Even a carb rebuild isn't a big deal, we have rebuilt lots of carbs through the years.


----------



## tirediron (Jul 9, 2017)

FITBMX said:


> tirediron said:
> 
> 
> > If you haven't rebuilt the carb, and the cable isn't the issue, pull out the mixture valve. I've seen a LOT of issues resulting from needle valves worn too much, bent, threads stripped, etc. Hopefully the cable, as that's an easy fix.
> ...


Totally get that; on a unit like that one, it's probably a 20 minute job and will take longer to get off the manifold than to rebuild it.  Just suggesting the needle valve as another possible culprit.


----------



## FITBMX (Jul 10, 2017)

tirediron said:


> Totally get that; on a unit like that one, it's probably a 20 minute job and will take longer to get off the manifold than to rebuild it. Just suggesting the needle valve as another possible culprit.

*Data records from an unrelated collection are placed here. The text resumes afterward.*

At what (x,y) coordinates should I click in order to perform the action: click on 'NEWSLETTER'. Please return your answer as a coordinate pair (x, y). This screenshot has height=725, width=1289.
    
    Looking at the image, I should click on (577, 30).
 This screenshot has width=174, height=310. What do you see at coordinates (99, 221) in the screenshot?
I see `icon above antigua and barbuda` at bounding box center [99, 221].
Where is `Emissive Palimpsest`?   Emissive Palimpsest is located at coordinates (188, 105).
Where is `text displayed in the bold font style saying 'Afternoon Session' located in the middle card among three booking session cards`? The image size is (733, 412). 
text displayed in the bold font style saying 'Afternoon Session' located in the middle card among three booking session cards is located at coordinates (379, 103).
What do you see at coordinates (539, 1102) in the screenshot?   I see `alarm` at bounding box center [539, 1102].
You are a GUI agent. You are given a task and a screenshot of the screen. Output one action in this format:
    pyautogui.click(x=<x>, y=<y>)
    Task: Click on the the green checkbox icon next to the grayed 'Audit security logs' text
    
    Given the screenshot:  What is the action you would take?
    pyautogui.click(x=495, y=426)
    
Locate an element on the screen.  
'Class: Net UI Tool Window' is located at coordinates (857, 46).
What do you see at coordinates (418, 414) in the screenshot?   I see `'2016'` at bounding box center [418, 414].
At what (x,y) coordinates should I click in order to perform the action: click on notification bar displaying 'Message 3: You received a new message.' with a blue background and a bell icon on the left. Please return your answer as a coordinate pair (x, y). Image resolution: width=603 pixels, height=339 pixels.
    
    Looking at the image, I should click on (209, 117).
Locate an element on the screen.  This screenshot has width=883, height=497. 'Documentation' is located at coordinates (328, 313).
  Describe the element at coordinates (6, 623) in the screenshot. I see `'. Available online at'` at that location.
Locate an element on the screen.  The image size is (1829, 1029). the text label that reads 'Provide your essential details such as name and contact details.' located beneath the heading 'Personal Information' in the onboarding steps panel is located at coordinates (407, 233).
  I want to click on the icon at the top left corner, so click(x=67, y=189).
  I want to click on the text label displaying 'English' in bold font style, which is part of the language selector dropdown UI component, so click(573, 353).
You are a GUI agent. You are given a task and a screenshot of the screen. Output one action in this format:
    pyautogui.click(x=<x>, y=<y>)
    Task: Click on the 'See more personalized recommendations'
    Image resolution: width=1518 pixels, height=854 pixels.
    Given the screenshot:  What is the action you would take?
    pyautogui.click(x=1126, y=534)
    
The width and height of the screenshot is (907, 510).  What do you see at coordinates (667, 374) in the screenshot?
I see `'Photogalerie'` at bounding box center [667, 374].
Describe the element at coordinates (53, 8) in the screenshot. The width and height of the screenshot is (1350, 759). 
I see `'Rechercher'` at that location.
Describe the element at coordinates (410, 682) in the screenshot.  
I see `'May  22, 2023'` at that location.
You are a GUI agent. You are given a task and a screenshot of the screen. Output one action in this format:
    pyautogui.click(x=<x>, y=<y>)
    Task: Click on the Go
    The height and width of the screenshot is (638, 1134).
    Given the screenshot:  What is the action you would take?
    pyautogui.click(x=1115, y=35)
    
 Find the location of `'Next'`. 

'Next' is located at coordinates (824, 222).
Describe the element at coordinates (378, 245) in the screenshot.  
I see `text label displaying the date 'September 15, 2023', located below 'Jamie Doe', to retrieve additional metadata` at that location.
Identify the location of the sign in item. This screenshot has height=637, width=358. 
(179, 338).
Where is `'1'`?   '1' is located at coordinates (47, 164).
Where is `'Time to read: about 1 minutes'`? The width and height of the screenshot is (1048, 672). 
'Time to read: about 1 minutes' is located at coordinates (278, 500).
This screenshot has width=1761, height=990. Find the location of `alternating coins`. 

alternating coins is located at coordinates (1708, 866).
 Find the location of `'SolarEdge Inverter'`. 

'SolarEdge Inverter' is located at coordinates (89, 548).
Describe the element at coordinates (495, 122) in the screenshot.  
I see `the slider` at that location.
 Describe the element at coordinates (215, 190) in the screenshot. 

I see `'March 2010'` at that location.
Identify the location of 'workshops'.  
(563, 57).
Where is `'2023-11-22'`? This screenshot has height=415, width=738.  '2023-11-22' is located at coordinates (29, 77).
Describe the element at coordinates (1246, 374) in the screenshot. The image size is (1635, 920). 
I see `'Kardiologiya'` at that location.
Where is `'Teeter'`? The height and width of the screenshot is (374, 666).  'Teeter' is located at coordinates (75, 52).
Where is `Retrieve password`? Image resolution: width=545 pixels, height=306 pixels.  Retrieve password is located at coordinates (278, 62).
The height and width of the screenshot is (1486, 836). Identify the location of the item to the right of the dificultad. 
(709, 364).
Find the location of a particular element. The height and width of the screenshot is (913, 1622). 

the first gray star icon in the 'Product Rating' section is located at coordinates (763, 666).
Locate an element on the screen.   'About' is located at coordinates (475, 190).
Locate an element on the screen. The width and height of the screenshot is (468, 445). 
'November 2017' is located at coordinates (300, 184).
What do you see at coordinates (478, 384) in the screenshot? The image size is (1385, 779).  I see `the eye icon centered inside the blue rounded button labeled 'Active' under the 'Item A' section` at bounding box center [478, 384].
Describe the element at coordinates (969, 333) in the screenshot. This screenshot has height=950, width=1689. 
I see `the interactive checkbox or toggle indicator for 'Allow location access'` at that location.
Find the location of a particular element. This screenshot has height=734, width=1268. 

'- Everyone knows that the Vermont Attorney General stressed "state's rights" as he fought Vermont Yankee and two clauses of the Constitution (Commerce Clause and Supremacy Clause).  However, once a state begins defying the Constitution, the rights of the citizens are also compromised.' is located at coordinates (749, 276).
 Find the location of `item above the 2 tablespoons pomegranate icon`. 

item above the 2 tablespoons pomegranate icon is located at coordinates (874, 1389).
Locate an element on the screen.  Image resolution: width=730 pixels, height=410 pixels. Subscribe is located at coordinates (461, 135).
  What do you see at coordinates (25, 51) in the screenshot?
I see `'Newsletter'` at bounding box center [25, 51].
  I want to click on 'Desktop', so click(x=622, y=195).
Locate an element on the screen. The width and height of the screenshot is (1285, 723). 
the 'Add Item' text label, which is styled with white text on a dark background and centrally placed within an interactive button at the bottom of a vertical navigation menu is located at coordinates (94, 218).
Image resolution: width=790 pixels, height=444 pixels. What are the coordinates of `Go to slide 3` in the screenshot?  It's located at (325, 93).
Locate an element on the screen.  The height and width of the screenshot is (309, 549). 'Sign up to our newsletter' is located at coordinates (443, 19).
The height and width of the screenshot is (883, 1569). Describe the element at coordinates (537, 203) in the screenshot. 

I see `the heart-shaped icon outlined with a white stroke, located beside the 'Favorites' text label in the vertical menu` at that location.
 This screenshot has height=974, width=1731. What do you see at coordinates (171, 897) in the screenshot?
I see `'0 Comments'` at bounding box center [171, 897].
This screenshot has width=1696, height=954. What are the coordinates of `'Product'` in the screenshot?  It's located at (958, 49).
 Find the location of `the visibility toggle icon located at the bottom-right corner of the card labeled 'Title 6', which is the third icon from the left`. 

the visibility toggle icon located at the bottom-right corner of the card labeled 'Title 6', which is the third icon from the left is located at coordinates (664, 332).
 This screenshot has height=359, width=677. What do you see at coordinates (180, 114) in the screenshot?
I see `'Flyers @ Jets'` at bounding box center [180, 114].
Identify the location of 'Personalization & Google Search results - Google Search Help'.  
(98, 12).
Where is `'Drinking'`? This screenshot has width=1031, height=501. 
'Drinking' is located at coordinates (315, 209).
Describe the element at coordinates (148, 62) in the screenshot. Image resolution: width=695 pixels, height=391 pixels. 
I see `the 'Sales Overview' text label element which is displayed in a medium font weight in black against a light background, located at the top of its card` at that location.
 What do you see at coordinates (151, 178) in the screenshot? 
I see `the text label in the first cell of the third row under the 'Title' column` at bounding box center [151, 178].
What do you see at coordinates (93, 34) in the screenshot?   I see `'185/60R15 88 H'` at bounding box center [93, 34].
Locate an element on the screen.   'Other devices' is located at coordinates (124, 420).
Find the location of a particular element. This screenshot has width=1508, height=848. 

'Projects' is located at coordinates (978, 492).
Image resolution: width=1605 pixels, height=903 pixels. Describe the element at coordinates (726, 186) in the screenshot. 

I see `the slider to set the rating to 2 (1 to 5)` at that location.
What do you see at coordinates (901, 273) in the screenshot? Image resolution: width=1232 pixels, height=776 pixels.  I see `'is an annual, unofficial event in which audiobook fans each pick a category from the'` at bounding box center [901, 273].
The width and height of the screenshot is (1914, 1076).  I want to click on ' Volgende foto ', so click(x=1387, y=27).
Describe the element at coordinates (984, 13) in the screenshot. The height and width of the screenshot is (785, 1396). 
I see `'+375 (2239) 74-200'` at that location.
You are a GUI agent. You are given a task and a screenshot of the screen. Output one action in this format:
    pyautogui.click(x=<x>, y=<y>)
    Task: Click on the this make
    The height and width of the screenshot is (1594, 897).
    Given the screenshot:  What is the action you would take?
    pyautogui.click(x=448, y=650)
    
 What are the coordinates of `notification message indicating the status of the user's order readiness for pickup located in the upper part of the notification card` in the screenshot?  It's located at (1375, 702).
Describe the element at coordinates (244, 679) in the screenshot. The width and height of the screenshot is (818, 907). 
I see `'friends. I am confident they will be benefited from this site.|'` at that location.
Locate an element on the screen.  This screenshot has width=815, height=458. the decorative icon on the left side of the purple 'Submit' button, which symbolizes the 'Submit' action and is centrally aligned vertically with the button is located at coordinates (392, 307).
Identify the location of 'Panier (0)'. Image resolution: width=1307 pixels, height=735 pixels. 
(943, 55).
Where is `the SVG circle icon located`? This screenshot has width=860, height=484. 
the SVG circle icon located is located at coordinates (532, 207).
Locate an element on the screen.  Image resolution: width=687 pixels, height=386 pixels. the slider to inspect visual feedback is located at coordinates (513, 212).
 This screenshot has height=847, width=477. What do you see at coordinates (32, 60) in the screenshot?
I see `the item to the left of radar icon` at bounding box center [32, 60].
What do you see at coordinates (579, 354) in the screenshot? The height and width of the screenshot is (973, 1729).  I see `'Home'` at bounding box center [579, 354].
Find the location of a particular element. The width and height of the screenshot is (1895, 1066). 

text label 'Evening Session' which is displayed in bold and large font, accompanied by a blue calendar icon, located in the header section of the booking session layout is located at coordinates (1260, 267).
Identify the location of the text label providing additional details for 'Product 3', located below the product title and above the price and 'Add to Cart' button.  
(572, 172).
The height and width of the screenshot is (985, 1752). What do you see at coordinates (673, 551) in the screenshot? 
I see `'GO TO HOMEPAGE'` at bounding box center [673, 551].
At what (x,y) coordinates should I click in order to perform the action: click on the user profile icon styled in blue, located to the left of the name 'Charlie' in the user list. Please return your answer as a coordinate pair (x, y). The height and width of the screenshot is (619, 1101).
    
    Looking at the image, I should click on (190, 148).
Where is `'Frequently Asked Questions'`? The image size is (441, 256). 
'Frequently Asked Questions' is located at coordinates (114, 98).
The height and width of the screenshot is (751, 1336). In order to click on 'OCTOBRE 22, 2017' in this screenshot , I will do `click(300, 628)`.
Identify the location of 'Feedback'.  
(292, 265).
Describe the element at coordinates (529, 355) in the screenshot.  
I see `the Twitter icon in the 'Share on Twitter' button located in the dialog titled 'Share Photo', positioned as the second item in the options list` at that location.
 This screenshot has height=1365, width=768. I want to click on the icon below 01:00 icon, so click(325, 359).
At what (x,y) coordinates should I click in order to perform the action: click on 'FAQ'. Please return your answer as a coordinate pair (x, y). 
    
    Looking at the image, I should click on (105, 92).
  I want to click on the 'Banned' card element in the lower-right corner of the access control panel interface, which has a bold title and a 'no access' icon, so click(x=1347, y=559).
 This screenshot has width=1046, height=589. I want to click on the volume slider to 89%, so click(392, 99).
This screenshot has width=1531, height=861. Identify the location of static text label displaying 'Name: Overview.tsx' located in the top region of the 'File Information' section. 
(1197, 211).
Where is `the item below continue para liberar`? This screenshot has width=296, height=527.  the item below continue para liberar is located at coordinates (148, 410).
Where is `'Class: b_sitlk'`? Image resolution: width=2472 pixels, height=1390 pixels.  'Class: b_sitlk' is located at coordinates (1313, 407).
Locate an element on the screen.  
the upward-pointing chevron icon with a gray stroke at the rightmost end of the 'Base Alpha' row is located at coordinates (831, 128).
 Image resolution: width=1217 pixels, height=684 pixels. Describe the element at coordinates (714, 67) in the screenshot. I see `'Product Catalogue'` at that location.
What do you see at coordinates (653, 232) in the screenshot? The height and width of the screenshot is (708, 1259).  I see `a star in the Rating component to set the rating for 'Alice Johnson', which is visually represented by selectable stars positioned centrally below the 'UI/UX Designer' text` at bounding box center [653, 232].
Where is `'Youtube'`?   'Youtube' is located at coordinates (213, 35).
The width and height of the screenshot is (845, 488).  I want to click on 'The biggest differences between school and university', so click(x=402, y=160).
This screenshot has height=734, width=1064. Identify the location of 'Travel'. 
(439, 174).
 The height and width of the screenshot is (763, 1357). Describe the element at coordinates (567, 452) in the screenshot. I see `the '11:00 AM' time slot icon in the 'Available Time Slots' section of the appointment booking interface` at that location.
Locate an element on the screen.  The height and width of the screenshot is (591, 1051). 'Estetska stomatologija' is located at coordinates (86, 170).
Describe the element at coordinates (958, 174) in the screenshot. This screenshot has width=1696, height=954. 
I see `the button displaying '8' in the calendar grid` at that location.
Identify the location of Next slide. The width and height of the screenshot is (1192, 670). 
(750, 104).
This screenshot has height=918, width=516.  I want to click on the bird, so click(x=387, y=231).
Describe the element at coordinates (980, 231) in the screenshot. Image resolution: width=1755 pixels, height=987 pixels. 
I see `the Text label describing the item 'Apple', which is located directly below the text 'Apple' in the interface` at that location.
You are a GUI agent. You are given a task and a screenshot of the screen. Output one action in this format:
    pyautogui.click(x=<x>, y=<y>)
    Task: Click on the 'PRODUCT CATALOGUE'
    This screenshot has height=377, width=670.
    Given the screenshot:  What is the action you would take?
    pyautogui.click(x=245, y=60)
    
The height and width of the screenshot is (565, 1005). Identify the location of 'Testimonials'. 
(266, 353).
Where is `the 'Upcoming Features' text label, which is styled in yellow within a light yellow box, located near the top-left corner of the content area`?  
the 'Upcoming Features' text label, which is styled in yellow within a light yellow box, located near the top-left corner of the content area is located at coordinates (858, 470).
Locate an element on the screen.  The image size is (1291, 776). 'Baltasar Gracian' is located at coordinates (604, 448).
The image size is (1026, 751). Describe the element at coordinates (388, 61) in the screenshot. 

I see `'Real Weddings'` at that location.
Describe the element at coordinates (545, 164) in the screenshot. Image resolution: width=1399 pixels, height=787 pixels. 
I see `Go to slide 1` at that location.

I will need to buy a new gallon can of carb soak, a few weeks ago I was walking past and noticed a puddle around it. The dang can spring a leak in the house!!! Thank it was on an unfinished floor that is just plywood.  that was a waist of money, stupid cheap can. I am going with a different brand next time.


----------



## qmr55 (Jul 10, 2017)

Awesome set!


----------